#### Elenco dei compiti:
1) Nel brano sul Théâtre de l'Epée de Bois, con quale maestro si è formata chi scrive?
2) Prosegui il brano sul Théâtre de l'Epée de Bois dopo la sua ultima frase.

#### Estratto selezionato:
Mi sono formata a 19 anni al Théâtre de l’Epée de Bois, alla Cartoucherie, con il maestro Antonio Dìaz-Floriàn. Ho cercato con tutte le mie forze quel tipo di segno etico ed estetico, ho voluto fortemente costruire la mia identità teatrale in quel posto, con quelle persone, convinta com’ero che la festa del teatro potesse realizzarsi dentro ad una troupe, ossia con una progettualità lunga, lenta, condivisa. Quando io e Davide abbiamo scelto di costruire la nostra Compagnia, abbiamo trovato in quel teatro la casa madre da cui ricevere appoggio, coraggio, fiducia e spinta.
Va detto che abbiamo anche coprodotto alcuni lavori con il Théâtre de l’Epée de Bois, tra questi il nostro amuleto porta fortuna La Casa di Bernarda Alba, il Malato Immaginario e poi un Arrabal in tempi più recenti.

#### Materiale estratto:
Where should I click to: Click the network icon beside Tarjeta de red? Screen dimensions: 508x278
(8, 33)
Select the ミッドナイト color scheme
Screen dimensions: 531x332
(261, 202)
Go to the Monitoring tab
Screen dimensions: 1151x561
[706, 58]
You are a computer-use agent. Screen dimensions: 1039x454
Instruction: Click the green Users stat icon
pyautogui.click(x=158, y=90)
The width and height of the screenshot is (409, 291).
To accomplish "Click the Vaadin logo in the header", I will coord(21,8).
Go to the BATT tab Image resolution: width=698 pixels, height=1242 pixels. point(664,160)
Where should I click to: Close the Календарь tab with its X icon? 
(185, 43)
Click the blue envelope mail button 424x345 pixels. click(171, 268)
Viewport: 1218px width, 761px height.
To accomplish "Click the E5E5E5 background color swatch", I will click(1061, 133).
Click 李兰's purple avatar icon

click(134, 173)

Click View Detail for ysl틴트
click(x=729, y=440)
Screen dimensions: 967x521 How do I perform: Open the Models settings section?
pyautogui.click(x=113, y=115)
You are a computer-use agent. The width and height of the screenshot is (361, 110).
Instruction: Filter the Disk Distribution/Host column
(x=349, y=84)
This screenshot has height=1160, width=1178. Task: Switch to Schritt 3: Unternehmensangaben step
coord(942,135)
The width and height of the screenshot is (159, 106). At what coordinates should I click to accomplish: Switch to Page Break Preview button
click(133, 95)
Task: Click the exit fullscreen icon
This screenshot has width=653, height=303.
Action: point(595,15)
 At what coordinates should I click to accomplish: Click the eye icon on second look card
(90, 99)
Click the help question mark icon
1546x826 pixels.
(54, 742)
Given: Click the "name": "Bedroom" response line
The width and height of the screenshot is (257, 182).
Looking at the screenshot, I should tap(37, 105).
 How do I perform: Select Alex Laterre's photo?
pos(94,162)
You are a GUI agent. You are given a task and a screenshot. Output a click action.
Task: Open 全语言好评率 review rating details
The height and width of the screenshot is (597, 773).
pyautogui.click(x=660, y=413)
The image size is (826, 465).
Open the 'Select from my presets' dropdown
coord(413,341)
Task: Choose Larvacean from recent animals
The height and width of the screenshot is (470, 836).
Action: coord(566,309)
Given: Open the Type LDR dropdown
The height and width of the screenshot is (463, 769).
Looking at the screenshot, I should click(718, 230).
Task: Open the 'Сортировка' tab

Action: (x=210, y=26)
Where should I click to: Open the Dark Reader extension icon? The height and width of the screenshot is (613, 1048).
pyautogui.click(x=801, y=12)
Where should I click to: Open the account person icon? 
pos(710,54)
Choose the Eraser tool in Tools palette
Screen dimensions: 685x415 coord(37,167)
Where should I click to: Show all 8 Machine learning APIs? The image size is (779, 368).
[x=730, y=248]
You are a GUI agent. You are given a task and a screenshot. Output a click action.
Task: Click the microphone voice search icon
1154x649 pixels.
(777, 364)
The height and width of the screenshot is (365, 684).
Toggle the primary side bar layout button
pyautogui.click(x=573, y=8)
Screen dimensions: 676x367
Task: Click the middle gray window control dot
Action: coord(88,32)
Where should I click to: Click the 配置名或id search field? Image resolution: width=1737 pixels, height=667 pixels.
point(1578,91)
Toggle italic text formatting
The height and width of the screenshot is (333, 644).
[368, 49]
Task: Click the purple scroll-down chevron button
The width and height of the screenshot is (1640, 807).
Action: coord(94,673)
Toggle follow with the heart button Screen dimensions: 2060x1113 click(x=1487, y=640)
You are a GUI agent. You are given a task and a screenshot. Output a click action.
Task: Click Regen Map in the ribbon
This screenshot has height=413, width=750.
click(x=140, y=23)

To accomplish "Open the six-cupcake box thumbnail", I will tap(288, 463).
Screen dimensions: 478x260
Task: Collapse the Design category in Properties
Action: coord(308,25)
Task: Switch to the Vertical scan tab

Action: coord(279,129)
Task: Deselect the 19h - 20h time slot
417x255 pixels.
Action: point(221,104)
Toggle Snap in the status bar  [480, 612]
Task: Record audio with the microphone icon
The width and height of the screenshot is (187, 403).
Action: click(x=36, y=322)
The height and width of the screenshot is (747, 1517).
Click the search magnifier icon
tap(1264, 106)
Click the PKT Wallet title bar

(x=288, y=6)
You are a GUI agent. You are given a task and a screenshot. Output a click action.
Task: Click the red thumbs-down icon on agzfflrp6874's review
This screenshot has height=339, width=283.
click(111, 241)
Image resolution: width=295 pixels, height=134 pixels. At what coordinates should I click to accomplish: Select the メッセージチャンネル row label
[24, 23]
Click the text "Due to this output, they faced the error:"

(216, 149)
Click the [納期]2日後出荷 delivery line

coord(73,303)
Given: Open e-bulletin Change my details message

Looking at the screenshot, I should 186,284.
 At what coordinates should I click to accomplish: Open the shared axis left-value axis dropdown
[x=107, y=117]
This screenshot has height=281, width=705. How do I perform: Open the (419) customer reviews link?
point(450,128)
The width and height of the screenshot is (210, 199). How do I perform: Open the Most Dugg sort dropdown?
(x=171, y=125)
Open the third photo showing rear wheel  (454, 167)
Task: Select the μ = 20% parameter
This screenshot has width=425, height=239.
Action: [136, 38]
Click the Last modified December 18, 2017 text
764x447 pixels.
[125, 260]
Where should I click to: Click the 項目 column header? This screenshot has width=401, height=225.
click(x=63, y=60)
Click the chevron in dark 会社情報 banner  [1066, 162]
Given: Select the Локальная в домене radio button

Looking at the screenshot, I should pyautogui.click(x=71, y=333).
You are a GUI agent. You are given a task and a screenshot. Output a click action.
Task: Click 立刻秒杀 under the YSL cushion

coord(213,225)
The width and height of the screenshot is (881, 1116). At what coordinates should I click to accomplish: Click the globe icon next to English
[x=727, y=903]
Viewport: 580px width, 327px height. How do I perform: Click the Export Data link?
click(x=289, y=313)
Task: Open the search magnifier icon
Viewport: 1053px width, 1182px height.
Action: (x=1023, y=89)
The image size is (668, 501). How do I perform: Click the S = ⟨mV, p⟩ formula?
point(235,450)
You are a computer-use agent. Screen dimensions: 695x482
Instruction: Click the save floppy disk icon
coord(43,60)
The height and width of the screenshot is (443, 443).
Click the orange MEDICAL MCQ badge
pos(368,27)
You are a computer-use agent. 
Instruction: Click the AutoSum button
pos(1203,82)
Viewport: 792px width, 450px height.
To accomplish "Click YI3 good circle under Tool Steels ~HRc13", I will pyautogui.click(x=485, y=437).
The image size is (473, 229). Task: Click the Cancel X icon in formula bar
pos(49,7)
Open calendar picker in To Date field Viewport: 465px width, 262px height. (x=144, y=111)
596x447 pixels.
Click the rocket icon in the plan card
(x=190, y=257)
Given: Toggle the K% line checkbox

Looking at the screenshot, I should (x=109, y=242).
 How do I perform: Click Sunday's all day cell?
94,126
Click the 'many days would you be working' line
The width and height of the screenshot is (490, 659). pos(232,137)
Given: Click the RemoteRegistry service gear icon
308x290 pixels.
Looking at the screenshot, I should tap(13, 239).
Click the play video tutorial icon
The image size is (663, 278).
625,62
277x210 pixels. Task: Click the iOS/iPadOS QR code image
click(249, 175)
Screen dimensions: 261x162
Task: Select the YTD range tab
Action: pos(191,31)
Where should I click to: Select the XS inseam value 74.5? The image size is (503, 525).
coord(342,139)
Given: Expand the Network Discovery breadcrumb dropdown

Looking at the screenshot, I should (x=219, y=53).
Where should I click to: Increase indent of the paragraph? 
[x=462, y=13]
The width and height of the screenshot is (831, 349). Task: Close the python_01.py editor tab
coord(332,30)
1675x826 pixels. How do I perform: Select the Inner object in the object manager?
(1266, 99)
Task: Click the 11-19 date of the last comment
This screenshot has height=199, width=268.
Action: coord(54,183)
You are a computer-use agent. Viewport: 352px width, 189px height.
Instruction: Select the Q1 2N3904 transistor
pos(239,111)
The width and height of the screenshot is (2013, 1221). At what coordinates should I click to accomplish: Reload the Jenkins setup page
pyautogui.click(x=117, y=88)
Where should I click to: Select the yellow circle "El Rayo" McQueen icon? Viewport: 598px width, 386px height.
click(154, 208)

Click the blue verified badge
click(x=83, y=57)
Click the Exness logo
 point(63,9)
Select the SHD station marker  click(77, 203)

#### Risposte ai compiti:
1) Con il maestro Antonio Dìaz-Floriàn.

2)
In generale negli anni il rapporto con la Francia è sempre stato denso, si è reso autonomo e differenziato, permettendoci di coprodurre, di realizzare progetti transfrontalieri e di portare i nostri lavori in molti teatri e festival autorevoli. E ci auguriamo che questo rapporto possa proseguire e rinvigorirsi, in Francia e in generale all’estero. Stiamo lavorando in maniera mirata per intensificare un processo di internazionalizzazione da sempre auspicato.
Fare teatro oggi, per chi lo fa da più di 10-15 anni ma non è ancora anziano significa riferirsi a mitologiche figure novecentesche di cui si è vista brillare la coda della cometa. I vostri lari della casa chi sono? E come si fa a scegliere chi illumina il proprio percorso come ispirazione?
I nostri lari sono pochi, alcuni vivi e altri morti, alcuni divorati sui libri e altri assorbiti ponendoci come colleghi e/o spettatori e/o allievi, tutti tra loro accomunati dall’essere stimolo alla creazionee alla riflessione. Citeremmo insieme in ordine confuso Jacques Copeau, Danio Manfredini, Ariane Mnouchkine, Antonio Latella, Louis Jouvet, Michele Di Mauro, Antonio Dìaz-Floriàn, Massimo Castri.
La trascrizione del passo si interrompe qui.